Dans la péninsule Ibérique, l’unification du territoire wisigoth fut assurée lorsque la capitale devint Tolède, beaucoup plus au sud. Ce sont les Wisigoths qui donnèrent son nom actuel à la Catalogne: Gotholonia (ou Gotolonia). Les Wisigoths, comme plusieurs peuples germaniques, ne purent imposer leur langue et adoptèrent plutôt celle du vaincu, une langue qui n’était plus le latin d’origine, car il s’était déjà transformé. Les Wisigoths se convertirent au catholicisme en 589 et se mélangèrent aux Ibéro-Romains, créant ainsi une sorte de fusion entre les envahisseurs et les peuples conquis. Mais le règne des Wisigoths ne dura qu’un peu plus d’un siècle. |
Le royaume wisigoth a pu exister jusqu'au début du VIIIe
siècle et persista même en partie durant le Haut Moyen Âge. En 711-712, le
royaume wisigoth, qui incluait la Catalogne, fut conquis par les Sarrasins, des
musulmans venus d'Afrique. Le val d'Aran fut livré au pillage à plusieurs
reprises par les Sarazins et les Maures, mais les Arabes ne s'installèrent
jamais nombreux dans la région. Le califat
de Cordoue (viiie-xe siècle),
fondé en 756, connut son apogée sous Abd al-Rahmān III (912-961). Les
chrétiens de la péninsule se réfugièrent dans les royaumes restés indépendants au nord
(les Asturies, le Léon, l'Aragon et les Pyrénées), tandis que la religion et la civilisation
musulmanes s’implantaient rapidement dans le reste de la péninsule. C'est
surtout dans le sud de l'Espagne que l'influence arabe s'est fait le plus sentir. En 781, l'empereur Charlemagne créa le royaume d'Aquitaine, qui comprenait les territoires s'étendant du Rhône à l'Atlantique, avec Toulouse comme capitale. Dans la péninsule Ibérique, la Catalogne fut l’un des premiers territoires à avoir été libéré des Arabes. En effet, c’est Charlemagne qui, vers 800, avait chassé les envahisseurs des terres au sud des Pyrénées. Au Xe siècle, les comtes catalans se rendirent indépendants et résistèrent avec succès à la poussée des Arabes. |
3.3 La domination arago-catalane
En 1036, le roi d'Aragon Ramire Ier épousa Gilberte de Foix, une descendante des comtes de Comminges et héritière du Couserans et de Foix. À partir de ce moment, la couronne d'Aragon exerça ses droits sur le Comminges (aujourd'hui le département français de Haute-Garonne) et le val d'Aran (aujourd'hui en Catalogne). Toutefois, les Aranais se défendirent contre les comtes de Comminges, parce qu'ils voulurent conserver leur autonomie qu'ils avaient acquise du roi d'Aragon. Le royaume d'Aquitaine fut divisé en comtés, dont ceux de Barcelone, d'Urgell, de Cerdagne, des Empúries, de Pallars, d'Ausone, du Roussillon et de Gérone. Ces comtés sont administrés par des comtes ou par des marquis, les quels étaient hiérarchiquement supérieurs aux comptes. À la fin du Xe siècle, le royaume d'Aquitaine fut fragmenté en deux duchés, un duché de Gascogne au sud de la Garonne et un duché d'Aquitaine (appelé Guyenne).

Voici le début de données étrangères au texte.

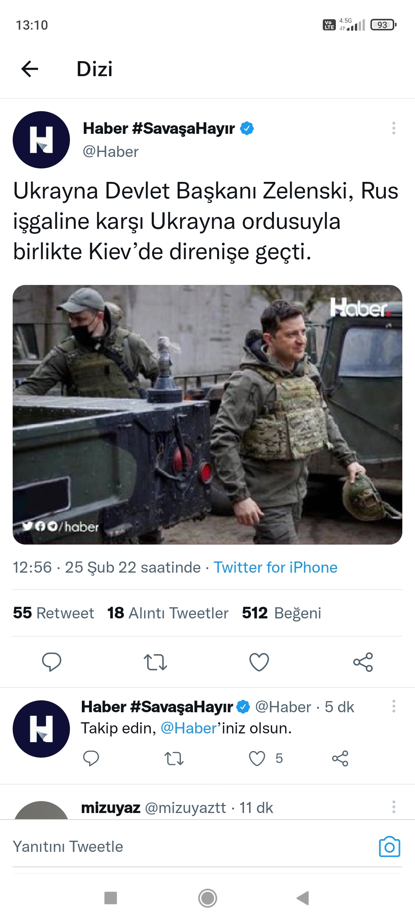
Task: Retweet the 'Takip edin' reply
Action: pyautogui.click(x=174, y=758)
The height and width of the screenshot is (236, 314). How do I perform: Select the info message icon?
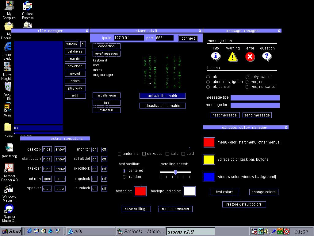point(216,57)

En 1058, les deux duchés de Gascogne et d'Aquitaine furent réunis. En 1137, Raimond Bérenger IV de Barcelone épousa Pétronille d'Aragon et réunit le royaume de Catalogne et celui d’Aragon. Le catalan devint, conjointement à l'aragonais, la langue officielle du royaume d'Aragon. En 1175, le traité de l'Emparança intégra le val d'Aran à la Catalogne. À partir de 1212, la Reconquête (appelée Reconquista) prit de l’expansion et les terres progressivement abandonnées par les musulmans furent colonisés par les gens venus du Nord.
La langue d’oc donna naissance au gascon (et à l'aranais), ainsi qu'au languedocien, au béarnais, etc., ainsi qu'au catalan qui leur est très apparenté. Vers le XIe siècle, on peut dire que, grosso modo, le centre de la péninsule Ibérique était castillanisé, l’est et le nord était catalanisé, sauf au Pays basque où la langue basque s’était maintenue contre vents et marées. Quant au nord-ouest, il s’était «galicianisé» et donnera plus tard naissance au portugais. En outre, certains idiomes issus du latin se sont développés dans les zones intermédiaires tels que le léonais, une sorte de «dialecte de transition» entre le galicien et le castillan, et l’aragonais, qui se situerait entre le castillan et le catalan. Jusqu’au milieu du Xe siècle, le castillan n’était pas une langue plus importante que les autres, c’était encore un obscur dialecte parlé dans le centre et le nord de la péninsule.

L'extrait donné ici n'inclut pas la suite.